Decide on the implemented backend (probably either a database-based simple implementation, or a Solr implementation) and start coding. A SearchApiServiceInterface implentation is needed at minimum, possibly with additional helping classes.

Comments

drunken monkey’s picture

Version: » 7.x-1.x-dev
Status: Active » Needs work

One note first: After consulting my mentor, I decided to implement a database based service, since it is of more immediate value to most users.

I'm almost done, just the actual searching needs to be implemented – and this is where it got tricky.
With my current database layout, I have for each field that should be fulltext-searchable a table with three rows: item_id (the id of the indexed entity object, e.g. the nid), word (one entry for each indexed word per item) and score (a measure of how often and prominently the word appears on that item).
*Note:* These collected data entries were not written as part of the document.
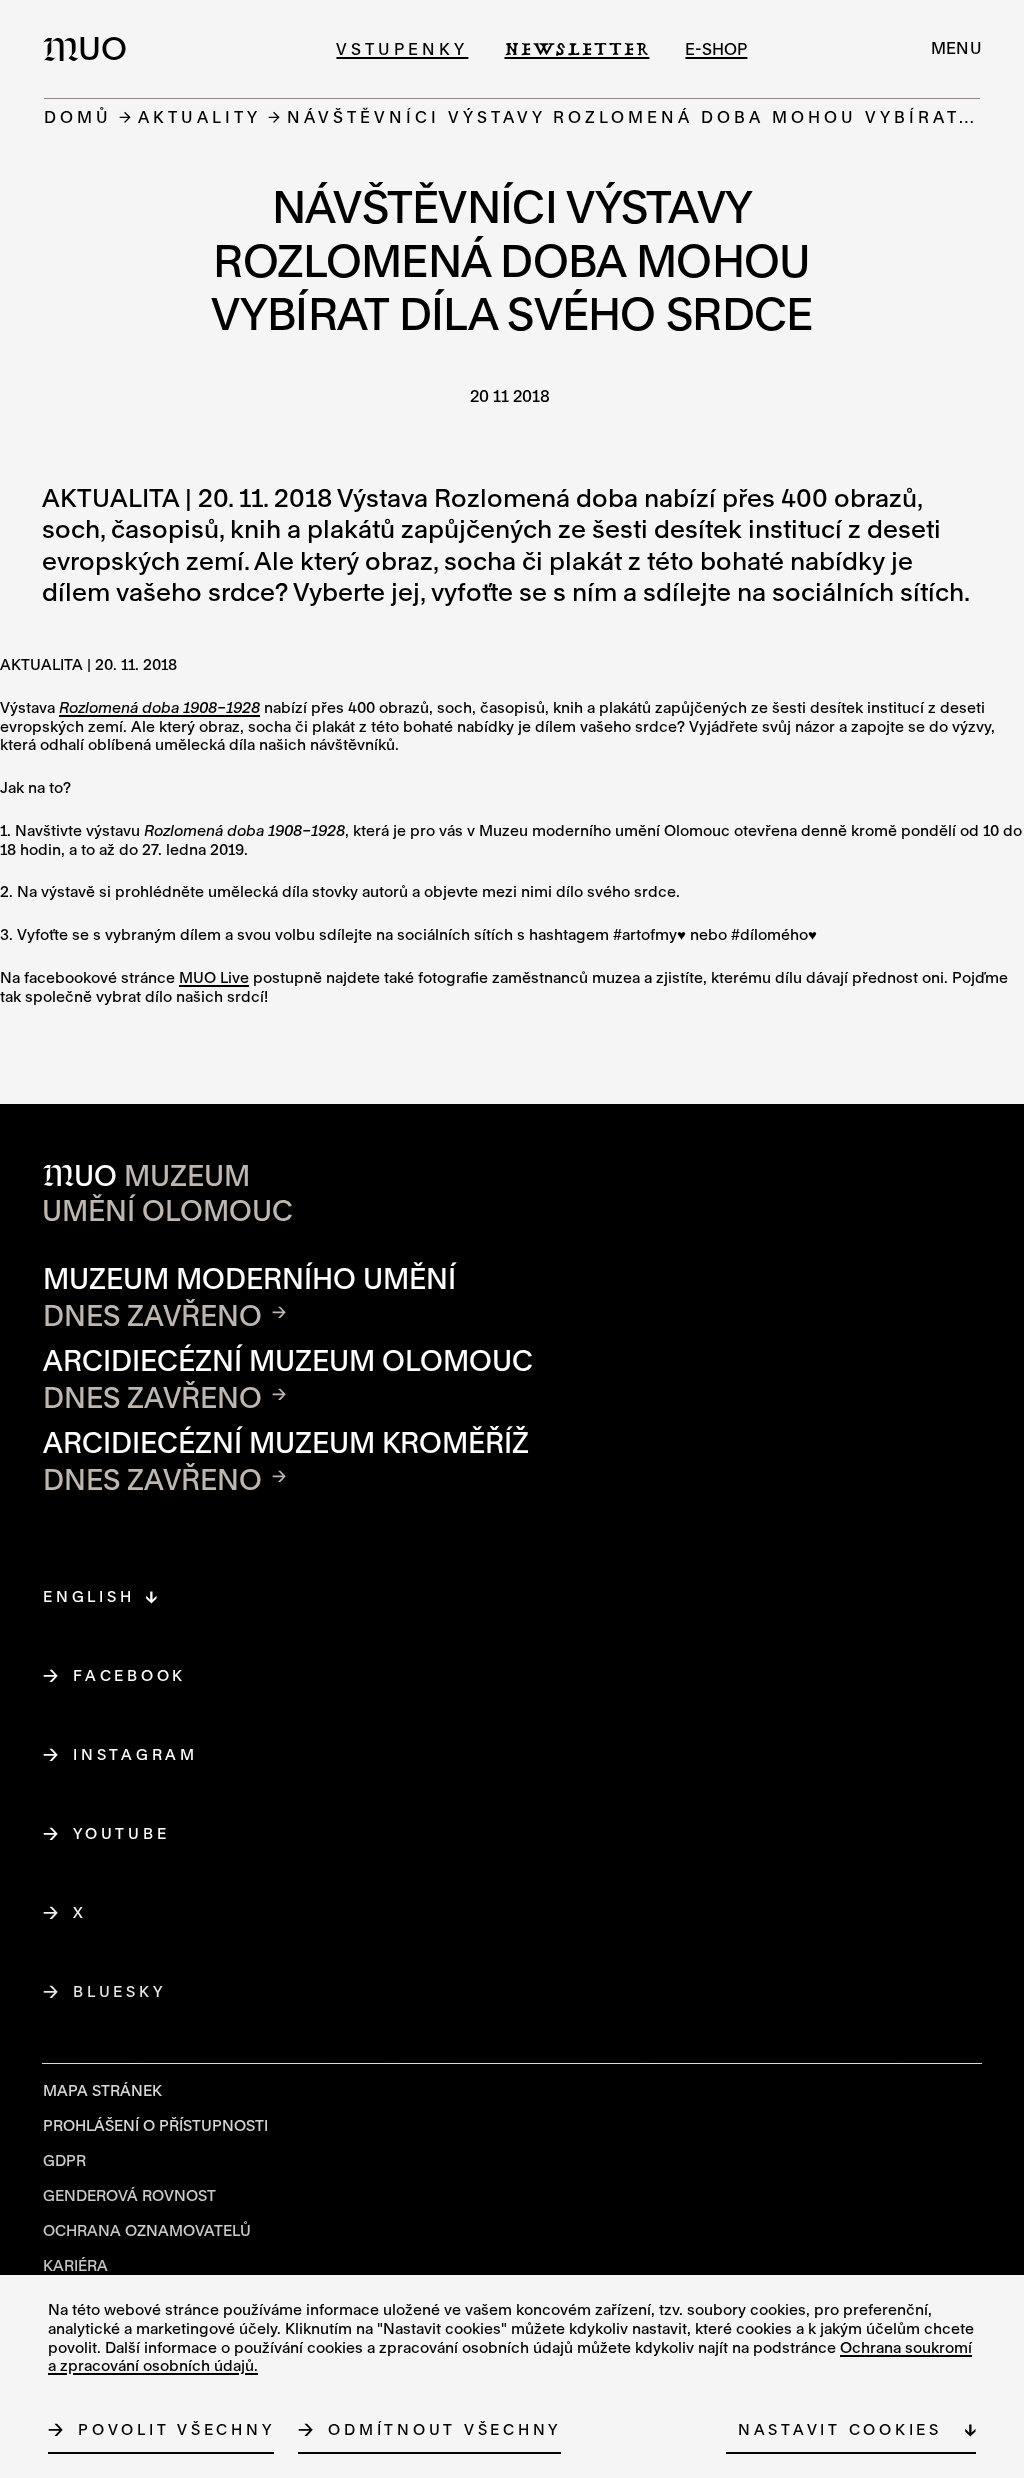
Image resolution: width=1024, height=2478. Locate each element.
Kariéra (75, 2265)
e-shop (716, 48)
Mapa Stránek (102, 2090)
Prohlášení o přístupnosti (155, 2125)
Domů (78, 116)
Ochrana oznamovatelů (147, 2230)
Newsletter (576, 48)
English (88, 1596)
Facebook (130, 1675)
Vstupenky (402, 48)
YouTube (121, 1833)
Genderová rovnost (129, 2195)
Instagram (136, 1754)
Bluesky (119, 1991)
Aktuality (199, 116)
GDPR (64, 2160)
Now, when doing a search on "green apple" (let alone "(green apple) OR (yellow banana)"), how do I translate that into a query? I'm not even mentioning filters, yet…
I got as far as this:

SELECT item_id, SUM(score) AS score
FROM (
  SELECT *
    FROM table1
    WHERE word = "green"
    OR word = "apple"
    GROUP BY item_id
  UNION ALL
  SELECT *
    FROM table2
    WHERE word = "green"
    OR word = "apple"
    GROUP BY item_id
) t
GROUP BY item_id
HAVING COUNT(DISTINCT word) = 2
ORDER BY score DESC

It really works, but I'm worried about a) constructing it dynamically, b) extending it to support OR and NOT and c) its performance.

Also I'm really not sure where it would be best, performance-wise, to insert the JOINs and WHERE statements for the filters. At least a filter on the language will probably be quite common, although we could probably optimize that out in single-language settings.

So any help of someone with the mind to think in such relational terms would be greatly appreciated! Suggestions for a better database layout would also be welcome. The only idea I still have is combining single-valued non-fulltext properties into a single table (currently, each of those has its own table).

jhodgdon’s picture

This problem has been solved in D7's core search module with this class:
http://api.scratch.drupal.org/api/drupal/modules--search--search.extende...

Method parseSearchExpression does most of the work of building the query. Your table structure is not that different from what is in D7, I think, so it will probably be helpful ot look at that.

jhodgdon’s picture

Oh. I just remembered that the D7 search query goes against the search_data (or is it search_dataset?) table, which stores the processed text for each item in a large text field, instead of going against the search words table, which has each word as a separate line. Then it joins to the word table to get the scores. The and/or stuff is a lot simpler if you have a field with all the words together, which is undoubtedly why it was done that way. See
#740900: Performance: node search should use search_index for single word queries

One other thing to mention in D7 is that nested and/or conditionals are very nicely handled by the database API - see http://drupal.org/node/310086

drunken monkey’s picture

Thanks for the tips. I already had a look at the core search code (like for almost anything else in the project), but it didn't help much. Firstly, with more than one field to search on, the situation is inherently more complex (or at least I think so, maybe that's one reason I had to fight so hard to get to a solution). Secondly, I couldn't quite follow the whole code in the extender, especially the thing with the two queries.

In any case: as I predicted in my groups post, I now have something that works, at least for simple cases. It should work for all cases, the way it is implemented, but still has some bugs for more complex queries. But I think I'll soon get those, so now trying a completely different approach would be a last ressort.
Also, although my approach uses a huge amount of subqueries, I'd think it will be more efficient than using LIKE. Especially: Does the Schema API provide a way to define a fulltext index? Or is this a MySQL-specific extension altogether?

drunken monkey’s picture

Status: Needs work » Fixed

Done.

Status: Fixed » Closed (fixed)
Issue tags: -gsoc, -gsoc2010, -gsoc2010-drunken_monkey

Automatically closed -- issue fixed for 2 weeks with no activity.